Murió mi noveno hijo.
Yo también morí, desangrada en el frío y húmedo sótano de la bodega, mientras mi esposo, Mateo, me arrebataba al bebé.
"Isabela, este es el último. Con la sangre de este niño, Catalina se recuperará por completo. Nuestra deuda estará saldada", dijo, con una frialdad que me rompía el alma.
Entonces, renací, encontrándome de pie ante los padres de Mateo, que me suplicaban que salvara a su hijo, afligido por una enfermedad degenerativa.

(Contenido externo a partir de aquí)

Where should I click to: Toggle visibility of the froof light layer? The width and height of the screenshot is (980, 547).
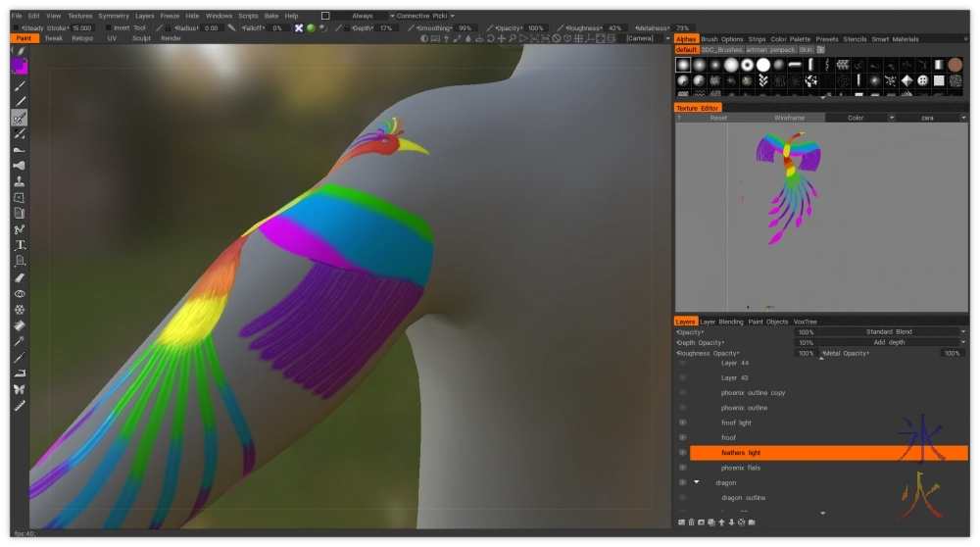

Recordé los nueve partos forzados, la imagen de mis hijos sacrificados, la obsesión de Mateo por Catalina.
¿Cómo había sido tan ingenua, creyendo que su corazón era mío?
En lugar de sanarlo, predije su funeral, revelando que su amada Catalina, a quien él creía pura, estaba enferma y corrompida.
Mateo, que también había renacido, estalló en furia, creyendo que lo humillaba por dinero, y me acusó de ser una bruja charlatana.
"No te atrevas a darme la espalda", gritó, "¡Tú me perteneces! ¡Tu poder es para mí!"
Me di cuenta de la trampa. Su "amor" era una fachada, y mi supuesto "don" solo una herramienta para sus oscuros fines.
Pero esta vez, yo no era la misma Isabela.
Esta vez, el destino se reescribiría.